I walked to the post office to mail three copies of my latest book, Of Dogs and Meaning.
It was a fine weekday morning and the last of the cherry blossoms fell like so many poems about falling cherry blossoms.
I looked across the street and saw a homeless man sitting on the sidewalk surrounded by his worldly possessions. Cherry blossoms fell on him, too. Didn’t Jesus say something about that? Or was it about rain or mercy or justice? No, that was Portia in Merchant of Venice, who gave the greatest soliloquy in the history of literature.
The man was reading a very large hardback book, a real door stopper. I was elated to see this.
I said to myself: if he’s still reading that book when I return from the post office, I will engage with him and ask him what he’s reading. I just can’t be that person who always walks by this kind of human being and says nothing if something distinctly human is going on with that person, such as reading a fat book while sitting on a sidewalk as cherry blossoms fall on him. Something like this is a human poem in motion and cries out to be observed.
I’d seen the man before. He was a regular on this sidewalk with two other homeless men. From time to time, I’d eavesdropped on their conversations as I passed them and chuckled at the outrageous profanity that accompanied their stories and insults. They were more like a comedy troupe than a trio of vagrants.
“What are you reading?” I said.
He looked up at me with an expression of joy. He pushed the book toward me.
“It’s by Jean Auel, who wrote the The Clan and the Cave Bear. This is the sixth in the series. I’ve checked them out from the library.”

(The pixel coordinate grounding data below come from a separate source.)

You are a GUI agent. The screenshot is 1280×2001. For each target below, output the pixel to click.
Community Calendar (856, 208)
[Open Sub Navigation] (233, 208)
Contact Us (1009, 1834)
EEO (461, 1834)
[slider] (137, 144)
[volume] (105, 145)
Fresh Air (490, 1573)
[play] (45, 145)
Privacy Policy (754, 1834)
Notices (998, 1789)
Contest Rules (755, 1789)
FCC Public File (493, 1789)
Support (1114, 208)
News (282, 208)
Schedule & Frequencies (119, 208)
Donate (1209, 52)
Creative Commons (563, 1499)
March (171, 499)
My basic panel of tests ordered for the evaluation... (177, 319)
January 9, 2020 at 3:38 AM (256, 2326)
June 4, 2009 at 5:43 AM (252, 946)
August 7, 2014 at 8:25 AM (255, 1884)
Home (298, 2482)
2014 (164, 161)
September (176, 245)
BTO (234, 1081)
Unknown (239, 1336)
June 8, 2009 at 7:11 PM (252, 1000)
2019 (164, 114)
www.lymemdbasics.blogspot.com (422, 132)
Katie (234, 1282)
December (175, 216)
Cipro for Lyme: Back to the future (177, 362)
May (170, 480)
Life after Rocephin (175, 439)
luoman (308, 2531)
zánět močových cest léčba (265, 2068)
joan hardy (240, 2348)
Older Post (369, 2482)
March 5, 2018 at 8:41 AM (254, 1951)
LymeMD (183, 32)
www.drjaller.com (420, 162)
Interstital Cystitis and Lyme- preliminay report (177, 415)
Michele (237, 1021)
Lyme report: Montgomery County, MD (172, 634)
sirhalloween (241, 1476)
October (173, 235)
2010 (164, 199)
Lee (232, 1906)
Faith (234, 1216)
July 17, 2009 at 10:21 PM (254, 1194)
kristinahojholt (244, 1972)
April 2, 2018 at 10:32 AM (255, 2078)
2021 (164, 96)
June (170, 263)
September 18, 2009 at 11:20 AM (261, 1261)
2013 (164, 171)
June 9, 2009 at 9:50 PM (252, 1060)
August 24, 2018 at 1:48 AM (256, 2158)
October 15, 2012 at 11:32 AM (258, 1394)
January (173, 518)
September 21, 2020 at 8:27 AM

I didn’t catch the title but knew the series and that each volume ran to almost 1000 pages!
“I know the books. I’ve read The Clan and the Cave Bear and loved it.”
This was true. I’d found a paperback edition in a dive bar library six months ago and read it over three-day stretch.
I said goodbye and wished him a good day. As I walked away, I overheard him explain the series to another homeless man who had been standing nearby and edged closer after I left. The last thing I heard was the sound of enthusiasm in a man’s voice.